Duma ją rozpierała, kiedy jej córka oficjalnie została uczennicą poprzez zetknięcie się nosem z własnym ojcem. 
Kolejnym kociakiem mającym wystąpić była Kazarka. Na mentorkę czekoladowej szylkretki została wybrana Księżycowy Blask, która zaskoczona decyzją liderki niepewnie zbliżyła się do kociaka, zerkając przez ramię na matkę swej przyszłej uczennicy. A po przemowie liderki, niebieska kocica i szylkretka tortie zetknęły się swoimi nosami.
Dwójka z trójki kociąt otrzymała mentora.
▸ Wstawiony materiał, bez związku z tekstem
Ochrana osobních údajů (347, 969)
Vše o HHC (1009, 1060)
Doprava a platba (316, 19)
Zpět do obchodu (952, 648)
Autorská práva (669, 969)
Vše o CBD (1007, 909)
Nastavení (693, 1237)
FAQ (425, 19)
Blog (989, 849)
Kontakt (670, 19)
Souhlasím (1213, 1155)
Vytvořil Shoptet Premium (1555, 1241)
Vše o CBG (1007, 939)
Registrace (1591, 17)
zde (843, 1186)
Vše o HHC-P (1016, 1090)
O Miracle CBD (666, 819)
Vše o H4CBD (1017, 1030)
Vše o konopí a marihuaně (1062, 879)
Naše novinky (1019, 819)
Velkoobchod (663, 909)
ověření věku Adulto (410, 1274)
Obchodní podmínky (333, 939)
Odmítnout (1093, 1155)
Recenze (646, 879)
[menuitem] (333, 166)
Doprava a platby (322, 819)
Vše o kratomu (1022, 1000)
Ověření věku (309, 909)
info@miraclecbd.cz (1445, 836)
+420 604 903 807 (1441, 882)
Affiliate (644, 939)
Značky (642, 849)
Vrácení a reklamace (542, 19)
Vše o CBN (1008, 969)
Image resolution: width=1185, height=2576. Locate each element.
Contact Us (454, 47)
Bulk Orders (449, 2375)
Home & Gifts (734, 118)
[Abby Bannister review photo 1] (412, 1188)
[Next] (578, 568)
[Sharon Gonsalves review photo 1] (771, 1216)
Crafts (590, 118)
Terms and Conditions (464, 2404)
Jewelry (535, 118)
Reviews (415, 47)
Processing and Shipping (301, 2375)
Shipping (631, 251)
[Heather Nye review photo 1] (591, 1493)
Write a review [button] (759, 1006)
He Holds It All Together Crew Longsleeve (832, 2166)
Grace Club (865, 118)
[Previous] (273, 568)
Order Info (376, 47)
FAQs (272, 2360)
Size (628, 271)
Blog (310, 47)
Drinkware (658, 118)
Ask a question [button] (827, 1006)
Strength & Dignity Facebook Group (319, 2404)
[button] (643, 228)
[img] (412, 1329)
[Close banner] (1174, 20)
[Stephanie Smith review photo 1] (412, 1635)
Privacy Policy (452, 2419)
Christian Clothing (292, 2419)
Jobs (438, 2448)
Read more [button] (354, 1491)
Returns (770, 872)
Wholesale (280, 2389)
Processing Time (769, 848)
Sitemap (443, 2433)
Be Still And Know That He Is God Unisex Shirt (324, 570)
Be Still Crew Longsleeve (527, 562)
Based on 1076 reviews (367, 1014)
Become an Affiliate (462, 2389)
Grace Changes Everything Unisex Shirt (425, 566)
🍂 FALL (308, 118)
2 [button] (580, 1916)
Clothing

Tak więc Kawka zdawała sobie sprawę, że to jej przypadnie wytrenowanie jej syna, który jakby rozumiejąc co się wyprawia odszukał matki wzorkiem, nim został poproszony przez Sroczą Gwiazdę o wystąpienie. 
— [...] Twoim mentorem będzie Kawcze Serce. Mam nadzieję, że Kawcze Serce przekaże ci całą swoją wiedzę. — zwróciła się do kocurka, a następnie do swojej siostrzenicy.
A po skończonej przemowie, czarna zetknęła się nosem ze swoim synem. Po każdej z wcześniejszych ceremonii, a nawet teraz po zakończeniu ich wszystkich, współklanowicze nadal głośno skandowali uczniowskie miana jej dzieci, które śmiały się między sobą, że na ich mentorów zostali wybrani ich rodzice, na co Kawka w odpowiedzi uśmiechnęła się do nich niewinnie. Uśmiech na ich beztroskich mordkach to było coś co chciała każdego dnia widzieć. 
Teraz jeszcze trójka kociąt musiała czuwać przez całą noc, jednak była pewna, że z tym sobie bezproblemowo poradzą. A kolejnego dnia, wspólnie w szóstkę wybiorą się na oprowadzenie młodych uczniów po terenach klanu.